Where The Implementation Lives
| Concern | Repository |
|---|---|
| Go agent binary, build, tests, packaging, release pipeline | oneconnect-agent |
| OpenAPI / AsyncAPI / JSON Schema contracts the agent calls | oneconnect (this repo) |
| Platform enrollment + telemetry runtime (Python) | oneconnect (this repo) |
| ADR-0019 boundary decision and ADR-0009 enrollment contract | oneconnect (this repo) |
Repository: git@gitlab-oneconnect-agent:medhamsh/oneconnect-agent.git.
Why Two Repositories
Endpoint software ships to thousands of tenant machines through MSI / PKG / DEB / RPM packaging and signed-release pipelines that are independent of the platform's container images and Helm chart. Splitting the agent keeps:
- a tighter dependency policy on the agent side (
gopkg.in/yaml.v3plusgolang.org/x/sysonly), - a smaller contributor surface for security researchers and external contributors,
- and independent release cadences for platform vs. endpoint software.
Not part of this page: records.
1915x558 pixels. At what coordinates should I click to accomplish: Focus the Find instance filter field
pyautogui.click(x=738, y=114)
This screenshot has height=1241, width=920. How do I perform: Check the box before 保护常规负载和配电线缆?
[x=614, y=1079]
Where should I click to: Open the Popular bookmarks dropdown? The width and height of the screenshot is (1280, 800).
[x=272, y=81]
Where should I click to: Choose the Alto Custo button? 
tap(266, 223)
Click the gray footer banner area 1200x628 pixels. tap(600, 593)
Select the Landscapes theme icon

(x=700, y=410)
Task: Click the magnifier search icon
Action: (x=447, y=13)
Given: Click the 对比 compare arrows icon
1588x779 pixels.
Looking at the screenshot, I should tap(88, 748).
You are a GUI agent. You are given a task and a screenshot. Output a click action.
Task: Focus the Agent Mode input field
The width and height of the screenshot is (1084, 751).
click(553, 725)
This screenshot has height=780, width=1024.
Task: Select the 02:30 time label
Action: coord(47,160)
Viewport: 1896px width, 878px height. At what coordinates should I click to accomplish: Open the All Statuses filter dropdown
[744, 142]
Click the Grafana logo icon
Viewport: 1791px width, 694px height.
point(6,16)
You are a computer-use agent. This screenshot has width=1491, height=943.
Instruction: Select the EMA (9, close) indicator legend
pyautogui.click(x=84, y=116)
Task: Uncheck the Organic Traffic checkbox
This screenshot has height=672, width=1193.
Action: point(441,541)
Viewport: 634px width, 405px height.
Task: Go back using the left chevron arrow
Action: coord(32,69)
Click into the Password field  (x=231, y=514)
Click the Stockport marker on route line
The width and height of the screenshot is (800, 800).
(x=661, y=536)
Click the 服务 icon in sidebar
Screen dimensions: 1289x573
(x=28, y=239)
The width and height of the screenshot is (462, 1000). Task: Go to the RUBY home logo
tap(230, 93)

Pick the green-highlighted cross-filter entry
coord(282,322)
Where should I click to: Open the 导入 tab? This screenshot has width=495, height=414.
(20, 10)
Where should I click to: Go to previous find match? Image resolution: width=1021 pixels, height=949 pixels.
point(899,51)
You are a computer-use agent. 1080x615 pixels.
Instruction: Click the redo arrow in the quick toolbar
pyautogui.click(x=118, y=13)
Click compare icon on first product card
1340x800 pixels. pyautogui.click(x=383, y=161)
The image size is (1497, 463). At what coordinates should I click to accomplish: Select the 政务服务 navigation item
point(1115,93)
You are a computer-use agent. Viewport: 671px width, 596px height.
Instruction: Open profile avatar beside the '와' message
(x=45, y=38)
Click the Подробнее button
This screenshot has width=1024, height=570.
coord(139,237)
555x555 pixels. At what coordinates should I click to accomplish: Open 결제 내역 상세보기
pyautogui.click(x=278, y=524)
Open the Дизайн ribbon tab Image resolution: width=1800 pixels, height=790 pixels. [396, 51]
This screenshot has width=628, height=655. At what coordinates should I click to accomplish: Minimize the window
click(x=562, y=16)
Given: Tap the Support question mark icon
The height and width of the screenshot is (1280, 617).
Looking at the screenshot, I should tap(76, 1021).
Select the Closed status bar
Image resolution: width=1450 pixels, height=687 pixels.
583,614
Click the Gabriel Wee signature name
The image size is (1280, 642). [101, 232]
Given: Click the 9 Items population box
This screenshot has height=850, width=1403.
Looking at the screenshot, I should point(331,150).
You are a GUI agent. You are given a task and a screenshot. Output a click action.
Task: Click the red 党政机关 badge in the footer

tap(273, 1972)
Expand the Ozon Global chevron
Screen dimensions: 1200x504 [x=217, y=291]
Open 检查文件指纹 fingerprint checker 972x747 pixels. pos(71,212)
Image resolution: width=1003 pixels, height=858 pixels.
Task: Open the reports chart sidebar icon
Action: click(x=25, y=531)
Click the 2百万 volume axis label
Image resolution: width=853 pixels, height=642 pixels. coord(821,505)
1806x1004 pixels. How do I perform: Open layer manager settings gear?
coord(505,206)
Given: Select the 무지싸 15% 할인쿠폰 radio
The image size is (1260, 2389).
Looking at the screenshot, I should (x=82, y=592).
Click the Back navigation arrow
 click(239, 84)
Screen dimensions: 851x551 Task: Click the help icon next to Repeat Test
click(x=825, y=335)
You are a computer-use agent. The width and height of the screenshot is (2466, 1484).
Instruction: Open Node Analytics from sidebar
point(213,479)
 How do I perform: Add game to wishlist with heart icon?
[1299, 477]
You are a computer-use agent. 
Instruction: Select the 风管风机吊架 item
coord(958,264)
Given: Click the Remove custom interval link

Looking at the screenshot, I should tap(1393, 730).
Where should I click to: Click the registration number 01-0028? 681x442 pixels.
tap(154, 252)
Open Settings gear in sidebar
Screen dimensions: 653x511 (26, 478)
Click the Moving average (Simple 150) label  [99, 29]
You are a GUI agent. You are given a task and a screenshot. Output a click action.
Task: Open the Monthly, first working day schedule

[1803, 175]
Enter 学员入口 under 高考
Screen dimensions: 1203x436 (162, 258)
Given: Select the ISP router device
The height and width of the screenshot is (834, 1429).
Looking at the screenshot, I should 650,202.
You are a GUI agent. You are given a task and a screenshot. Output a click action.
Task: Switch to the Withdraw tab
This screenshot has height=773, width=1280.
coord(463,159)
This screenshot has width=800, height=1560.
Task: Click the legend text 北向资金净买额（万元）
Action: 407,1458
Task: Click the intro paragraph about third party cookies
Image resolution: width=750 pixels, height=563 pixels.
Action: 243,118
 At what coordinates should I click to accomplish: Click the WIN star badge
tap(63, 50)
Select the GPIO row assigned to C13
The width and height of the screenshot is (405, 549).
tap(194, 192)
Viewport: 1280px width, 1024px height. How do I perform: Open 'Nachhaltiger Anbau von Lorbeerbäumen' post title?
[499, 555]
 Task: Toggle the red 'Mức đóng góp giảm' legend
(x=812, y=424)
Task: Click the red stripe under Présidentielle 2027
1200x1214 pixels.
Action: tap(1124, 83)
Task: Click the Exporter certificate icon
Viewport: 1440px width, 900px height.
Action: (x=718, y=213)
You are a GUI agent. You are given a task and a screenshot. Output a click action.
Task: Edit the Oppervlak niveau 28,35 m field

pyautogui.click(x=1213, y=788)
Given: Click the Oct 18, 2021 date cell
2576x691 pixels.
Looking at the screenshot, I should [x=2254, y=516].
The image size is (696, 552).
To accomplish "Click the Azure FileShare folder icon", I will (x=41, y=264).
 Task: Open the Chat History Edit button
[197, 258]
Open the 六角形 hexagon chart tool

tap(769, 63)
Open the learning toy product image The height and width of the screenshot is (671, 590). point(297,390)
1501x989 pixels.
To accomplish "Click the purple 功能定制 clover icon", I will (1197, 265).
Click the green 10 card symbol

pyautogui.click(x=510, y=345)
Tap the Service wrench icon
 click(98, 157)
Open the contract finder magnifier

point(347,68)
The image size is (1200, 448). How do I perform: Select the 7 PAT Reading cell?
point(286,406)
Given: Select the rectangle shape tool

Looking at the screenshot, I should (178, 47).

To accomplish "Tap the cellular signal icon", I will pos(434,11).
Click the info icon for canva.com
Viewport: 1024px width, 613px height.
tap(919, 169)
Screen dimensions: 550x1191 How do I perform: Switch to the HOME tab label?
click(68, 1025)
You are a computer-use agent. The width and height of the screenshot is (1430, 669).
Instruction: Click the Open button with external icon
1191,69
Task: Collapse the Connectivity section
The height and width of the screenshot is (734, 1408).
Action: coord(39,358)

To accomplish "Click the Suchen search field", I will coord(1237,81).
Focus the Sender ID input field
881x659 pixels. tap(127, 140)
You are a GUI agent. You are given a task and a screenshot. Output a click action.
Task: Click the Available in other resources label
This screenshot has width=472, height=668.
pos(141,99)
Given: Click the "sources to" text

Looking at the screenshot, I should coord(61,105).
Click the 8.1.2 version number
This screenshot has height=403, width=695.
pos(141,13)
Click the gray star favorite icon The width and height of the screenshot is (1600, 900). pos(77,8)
ADR-0019 originally placed the agent under a top-level agent/ directory in
this monorepo. After OP-053R staging, the architect chose to spin the
implementation out so cross-repo concerns are explicit rather than implicit.
Runtime Shape (Summary)
The full runtime documentation lives in oneconnect-agent/README.md. Phase 1
lifecycle in summary:
- Install: YAML config at
/etc/oneprotect/agent.yaml(Linux/macOS) orC:\ProgramData\OneProtect\agent.yaml(Windows). - Enroll: one-shot CSR + nonce exchange; identity persisted at mode
0600; enrollment token cleared after success. - Run: periodic heartbeat (default 60s); exponential backoff with
jitter on transient errors; fail-closed exit on
401/403. - Shutdown: clean exit on
SIGINT/SIGTERM.
Telemetry Contract
The agent emits AgentHeartbeatTelemetryRequest per specs/openapi.yaml in
this repo (flat shape with additionalProperties: true). New fields ride on
additionalProperties. Required Phase 1 facts come from ADR-0019:
- hostname, OS family + version, uptime
- CPU count + usage percentage
- memory total + used
- disk total + used per mount
- network interfaces with IP and MAC addresses
- running process count
Security Rules
These constraints govern the agent runtime in oneconnect-agent and are
mirrored here for platform-side contributors who design or change the
contracts the agent consumes:
- Store private keys with owner-only permissions (
0600). - Delete enrollment tokens after successful enrollment.
- Never log tokens, certificate PEM, private keys, bearer credentials, CSR bodies, hardware fingerprints, agent nonces, or sensitive host details.
- Generate a fresh random nonce for every enrollment attempt.
- Prefer machine ID or serial-number style fingerprints over MAC-only fingerprints.
- Treat source IP, MAC, and hostname as telemetry, not tenant identity.
Non-Scope
Remote shell, SSH broker, patch manager, software deployer, EDR, real-time process monitor, and log forwarder remain separate scoped features. Adding any of those to the agent module requires a successor ADR.
What This Repo Should Not Contain
Pull requests that add agent/ directories or Go source files to
oneconnect should be redirected to the oneconnect-agent repository. The
boundary is enforced by social process, not by code today.